LISTED RECORDS:
■ ■ ■ ■ ■
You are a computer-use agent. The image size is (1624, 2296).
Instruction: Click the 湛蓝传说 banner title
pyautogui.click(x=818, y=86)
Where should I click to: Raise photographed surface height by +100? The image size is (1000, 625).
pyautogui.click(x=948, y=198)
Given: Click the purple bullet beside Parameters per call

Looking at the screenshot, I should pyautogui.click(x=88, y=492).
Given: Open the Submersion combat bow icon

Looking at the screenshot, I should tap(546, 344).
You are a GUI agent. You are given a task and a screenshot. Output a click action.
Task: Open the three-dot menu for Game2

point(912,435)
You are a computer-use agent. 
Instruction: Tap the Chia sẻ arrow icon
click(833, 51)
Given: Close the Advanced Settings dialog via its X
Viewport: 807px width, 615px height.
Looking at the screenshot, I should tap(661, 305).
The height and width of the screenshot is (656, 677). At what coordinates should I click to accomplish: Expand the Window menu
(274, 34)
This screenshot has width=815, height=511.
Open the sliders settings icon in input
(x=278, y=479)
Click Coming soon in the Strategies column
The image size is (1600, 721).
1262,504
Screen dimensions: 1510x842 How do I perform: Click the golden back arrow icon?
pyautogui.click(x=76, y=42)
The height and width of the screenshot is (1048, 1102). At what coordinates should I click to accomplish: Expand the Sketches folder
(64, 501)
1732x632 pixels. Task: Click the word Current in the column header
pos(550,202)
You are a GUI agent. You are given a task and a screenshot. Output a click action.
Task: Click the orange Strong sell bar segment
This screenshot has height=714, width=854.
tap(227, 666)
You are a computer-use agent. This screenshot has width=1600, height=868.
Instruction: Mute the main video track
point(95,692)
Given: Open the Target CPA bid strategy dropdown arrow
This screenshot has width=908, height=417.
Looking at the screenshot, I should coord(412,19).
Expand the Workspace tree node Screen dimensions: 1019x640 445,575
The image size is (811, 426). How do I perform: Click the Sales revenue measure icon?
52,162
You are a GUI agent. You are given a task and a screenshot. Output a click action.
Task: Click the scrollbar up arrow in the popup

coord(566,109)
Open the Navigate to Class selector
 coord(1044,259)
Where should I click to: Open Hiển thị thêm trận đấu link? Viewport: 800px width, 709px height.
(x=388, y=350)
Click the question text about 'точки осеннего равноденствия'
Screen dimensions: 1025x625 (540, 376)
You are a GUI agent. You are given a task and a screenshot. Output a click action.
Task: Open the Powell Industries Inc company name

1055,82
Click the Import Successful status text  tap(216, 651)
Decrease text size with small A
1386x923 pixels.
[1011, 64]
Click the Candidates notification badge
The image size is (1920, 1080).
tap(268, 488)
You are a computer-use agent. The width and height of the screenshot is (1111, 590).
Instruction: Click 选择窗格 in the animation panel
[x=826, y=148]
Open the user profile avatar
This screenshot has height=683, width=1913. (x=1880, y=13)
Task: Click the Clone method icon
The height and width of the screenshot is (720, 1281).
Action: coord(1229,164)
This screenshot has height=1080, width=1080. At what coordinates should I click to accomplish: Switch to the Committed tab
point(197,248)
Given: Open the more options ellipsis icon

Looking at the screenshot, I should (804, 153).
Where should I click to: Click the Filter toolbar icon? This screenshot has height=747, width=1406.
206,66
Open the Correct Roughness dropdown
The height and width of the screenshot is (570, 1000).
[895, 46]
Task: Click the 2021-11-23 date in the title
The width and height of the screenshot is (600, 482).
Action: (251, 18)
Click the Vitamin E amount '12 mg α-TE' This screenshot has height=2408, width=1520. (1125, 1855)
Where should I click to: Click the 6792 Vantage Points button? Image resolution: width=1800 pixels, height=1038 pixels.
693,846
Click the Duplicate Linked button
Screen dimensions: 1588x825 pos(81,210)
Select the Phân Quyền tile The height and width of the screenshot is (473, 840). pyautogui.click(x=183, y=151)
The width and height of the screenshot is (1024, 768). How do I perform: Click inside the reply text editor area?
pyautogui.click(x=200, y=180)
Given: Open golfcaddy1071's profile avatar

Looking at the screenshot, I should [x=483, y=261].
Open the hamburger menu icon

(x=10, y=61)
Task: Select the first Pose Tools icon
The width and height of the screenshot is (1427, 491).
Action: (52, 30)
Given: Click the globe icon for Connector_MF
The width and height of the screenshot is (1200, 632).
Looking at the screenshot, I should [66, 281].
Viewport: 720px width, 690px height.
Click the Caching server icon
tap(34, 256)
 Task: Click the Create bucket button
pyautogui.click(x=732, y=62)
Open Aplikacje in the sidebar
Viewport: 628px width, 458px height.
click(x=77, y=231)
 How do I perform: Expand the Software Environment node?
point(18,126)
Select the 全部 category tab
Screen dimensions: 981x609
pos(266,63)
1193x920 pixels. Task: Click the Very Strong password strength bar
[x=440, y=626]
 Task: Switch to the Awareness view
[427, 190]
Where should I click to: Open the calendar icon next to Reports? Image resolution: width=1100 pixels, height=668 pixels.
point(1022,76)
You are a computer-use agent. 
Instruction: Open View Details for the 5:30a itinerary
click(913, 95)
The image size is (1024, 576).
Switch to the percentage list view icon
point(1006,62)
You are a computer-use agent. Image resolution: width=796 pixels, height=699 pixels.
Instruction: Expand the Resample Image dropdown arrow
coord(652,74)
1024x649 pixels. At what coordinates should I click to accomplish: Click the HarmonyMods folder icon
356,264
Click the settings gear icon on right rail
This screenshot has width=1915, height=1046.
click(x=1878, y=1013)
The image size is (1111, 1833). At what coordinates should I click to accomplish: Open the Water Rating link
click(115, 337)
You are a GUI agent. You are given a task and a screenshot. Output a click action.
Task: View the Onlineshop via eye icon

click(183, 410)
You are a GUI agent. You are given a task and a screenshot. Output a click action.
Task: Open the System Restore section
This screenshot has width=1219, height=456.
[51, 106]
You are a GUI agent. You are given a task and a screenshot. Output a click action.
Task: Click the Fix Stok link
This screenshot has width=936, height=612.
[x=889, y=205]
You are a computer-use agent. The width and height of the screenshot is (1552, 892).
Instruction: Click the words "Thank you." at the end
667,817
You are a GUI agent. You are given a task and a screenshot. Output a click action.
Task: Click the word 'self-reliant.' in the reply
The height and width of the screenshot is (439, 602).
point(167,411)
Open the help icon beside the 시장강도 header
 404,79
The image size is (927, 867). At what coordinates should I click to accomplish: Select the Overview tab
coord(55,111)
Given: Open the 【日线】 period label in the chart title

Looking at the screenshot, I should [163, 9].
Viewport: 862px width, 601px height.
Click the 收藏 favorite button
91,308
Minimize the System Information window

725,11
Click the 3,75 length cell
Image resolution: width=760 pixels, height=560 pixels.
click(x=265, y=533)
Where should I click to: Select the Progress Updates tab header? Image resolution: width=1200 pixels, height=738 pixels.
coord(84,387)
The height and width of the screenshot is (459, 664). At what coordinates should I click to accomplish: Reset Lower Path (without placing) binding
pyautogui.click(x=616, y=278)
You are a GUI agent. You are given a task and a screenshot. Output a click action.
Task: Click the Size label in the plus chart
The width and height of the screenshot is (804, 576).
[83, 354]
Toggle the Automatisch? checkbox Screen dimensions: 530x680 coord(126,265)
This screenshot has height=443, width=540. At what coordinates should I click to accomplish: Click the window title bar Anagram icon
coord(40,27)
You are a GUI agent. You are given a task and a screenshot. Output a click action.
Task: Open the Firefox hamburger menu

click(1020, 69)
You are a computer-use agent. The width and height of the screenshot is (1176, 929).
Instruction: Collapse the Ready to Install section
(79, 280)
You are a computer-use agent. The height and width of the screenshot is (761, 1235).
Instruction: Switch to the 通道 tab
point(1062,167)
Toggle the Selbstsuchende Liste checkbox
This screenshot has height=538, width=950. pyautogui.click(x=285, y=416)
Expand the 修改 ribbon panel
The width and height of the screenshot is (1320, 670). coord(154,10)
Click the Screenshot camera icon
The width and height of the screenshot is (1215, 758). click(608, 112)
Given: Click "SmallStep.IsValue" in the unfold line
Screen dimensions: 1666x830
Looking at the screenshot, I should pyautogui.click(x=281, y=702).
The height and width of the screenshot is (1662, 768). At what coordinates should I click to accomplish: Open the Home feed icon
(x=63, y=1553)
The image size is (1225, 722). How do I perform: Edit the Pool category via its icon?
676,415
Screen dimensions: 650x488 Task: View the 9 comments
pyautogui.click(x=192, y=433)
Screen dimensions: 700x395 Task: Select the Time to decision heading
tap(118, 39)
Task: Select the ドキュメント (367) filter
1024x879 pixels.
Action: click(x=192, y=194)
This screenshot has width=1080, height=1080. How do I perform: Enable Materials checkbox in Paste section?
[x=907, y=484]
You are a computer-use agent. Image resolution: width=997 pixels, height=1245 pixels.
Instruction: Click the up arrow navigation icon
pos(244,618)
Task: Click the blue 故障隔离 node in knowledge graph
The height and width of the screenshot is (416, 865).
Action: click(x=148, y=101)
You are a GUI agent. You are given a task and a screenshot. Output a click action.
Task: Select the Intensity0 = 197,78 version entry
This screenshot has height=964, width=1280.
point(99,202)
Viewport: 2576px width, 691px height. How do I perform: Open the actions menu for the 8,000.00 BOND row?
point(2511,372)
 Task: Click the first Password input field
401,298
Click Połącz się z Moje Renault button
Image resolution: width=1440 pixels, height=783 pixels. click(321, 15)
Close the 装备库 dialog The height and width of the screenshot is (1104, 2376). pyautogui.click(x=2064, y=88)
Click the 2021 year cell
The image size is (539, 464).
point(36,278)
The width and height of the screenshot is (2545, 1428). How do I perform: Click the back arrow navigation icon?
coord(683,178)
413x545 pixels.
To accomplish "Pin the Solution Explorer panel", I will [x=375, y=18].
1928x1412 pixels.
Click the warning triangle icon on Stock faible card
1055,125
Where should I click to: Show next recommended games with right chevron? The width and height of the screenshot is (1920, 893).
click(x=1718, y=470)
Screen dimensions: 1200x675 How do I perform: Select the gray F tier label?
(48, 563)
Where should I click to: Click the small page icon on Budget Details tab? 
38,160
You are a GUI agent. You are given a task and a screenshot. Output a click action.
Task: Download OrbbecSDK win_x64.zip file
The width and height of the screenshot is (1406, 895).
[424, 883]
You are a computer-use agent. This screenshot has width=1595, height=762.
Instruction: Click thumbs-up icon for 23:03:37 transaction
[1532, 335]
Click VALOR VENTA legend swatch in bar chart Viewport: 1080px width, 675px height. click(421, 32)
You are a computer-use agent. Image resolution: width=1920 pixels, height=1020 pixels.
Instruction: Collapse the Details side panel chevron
■ ■ ■ ■ ■
EXERCISE:
What number of lines above include the string "cell"? State it and nothing else.

RESPONSE TO THIS EXERCISE:
2